The answer must be a single number: how many lines in the records below contain the word "Task".

*** Opening DATA TO EXAMINE ***

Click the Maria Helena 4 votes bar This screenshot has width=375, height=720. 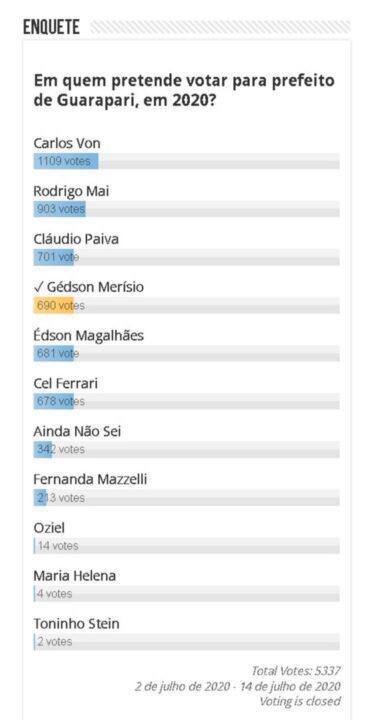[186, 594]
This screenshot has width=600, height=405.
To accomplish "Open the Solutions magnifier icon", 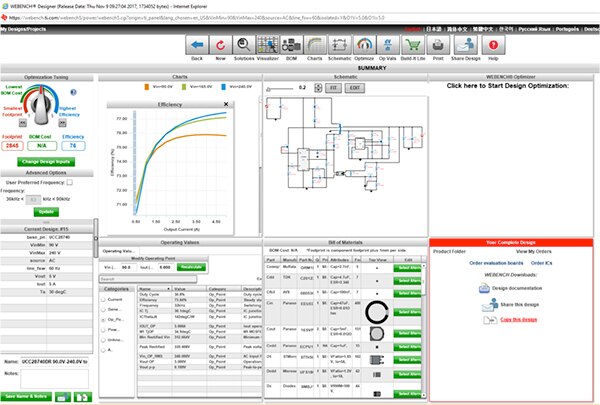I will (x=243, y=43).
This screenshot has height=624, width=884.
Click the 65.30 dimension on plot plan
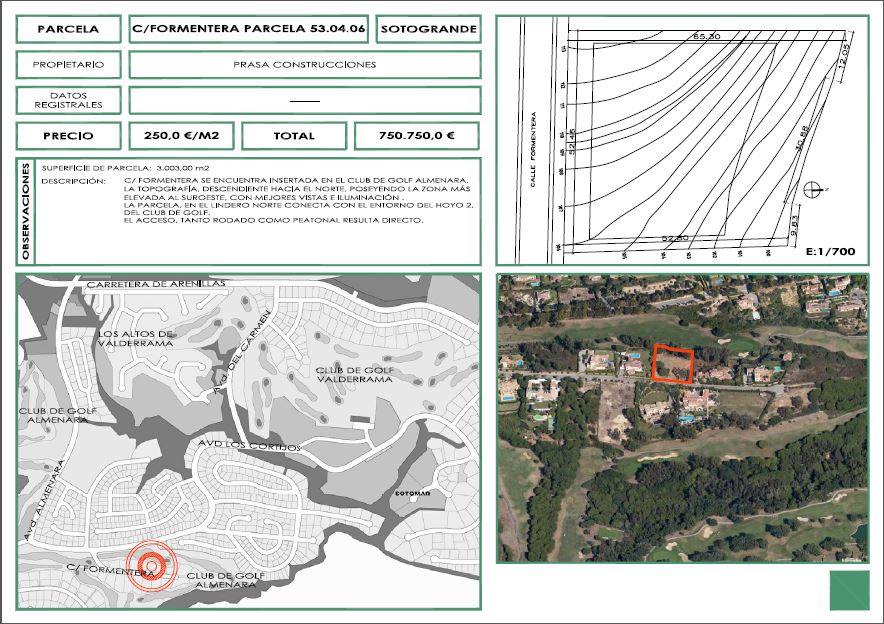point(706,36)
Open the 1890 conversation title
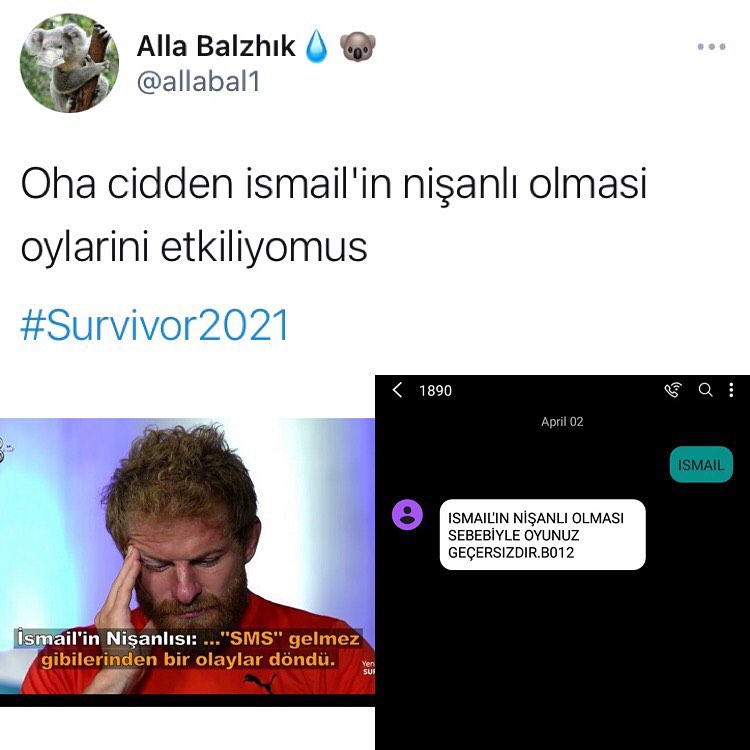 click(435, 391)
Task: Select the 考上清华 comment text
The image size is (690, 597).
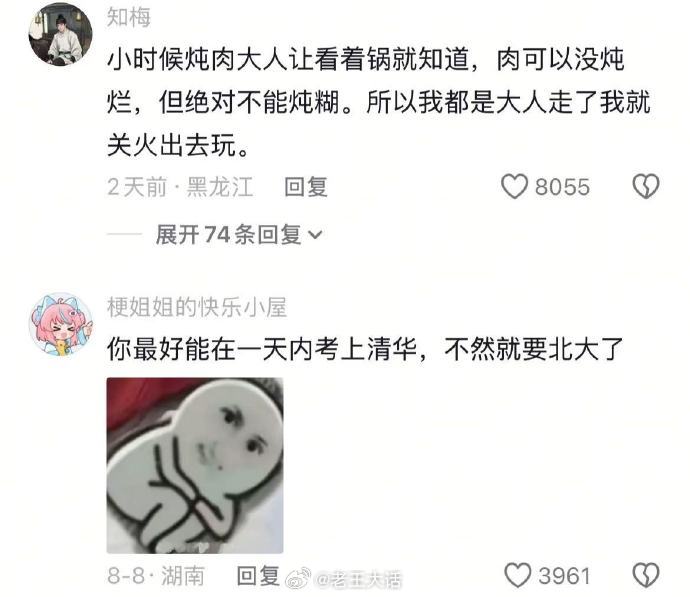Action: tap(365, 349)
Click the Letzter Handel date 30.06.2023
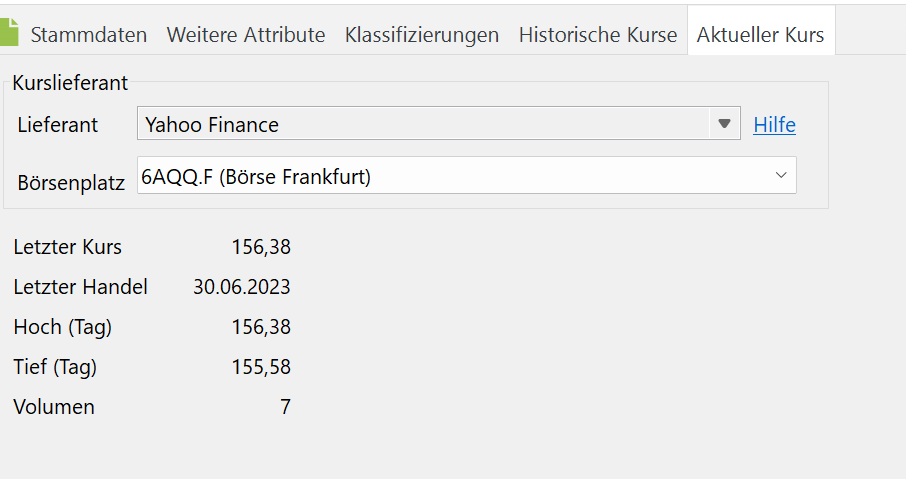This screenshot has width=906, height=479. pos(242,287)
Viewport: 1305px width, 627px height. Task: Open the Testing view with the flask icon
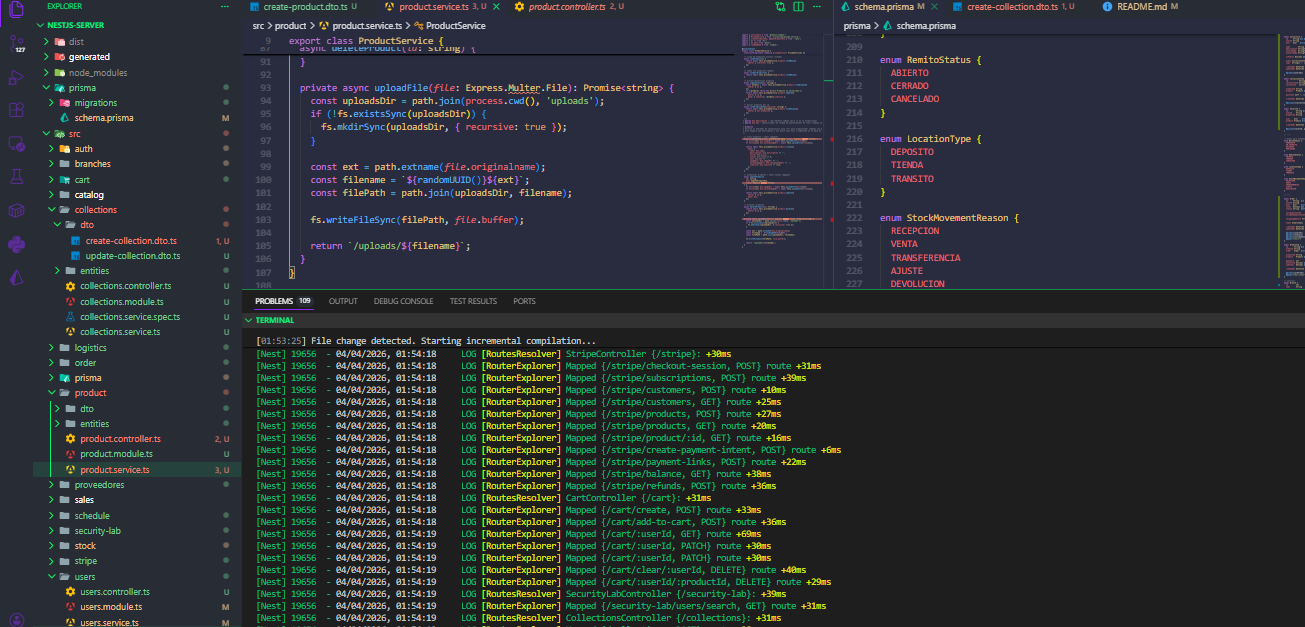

*** Closing DATA TO EXAMINE ***

* [RESPONSE TO THE EXERCISE]
2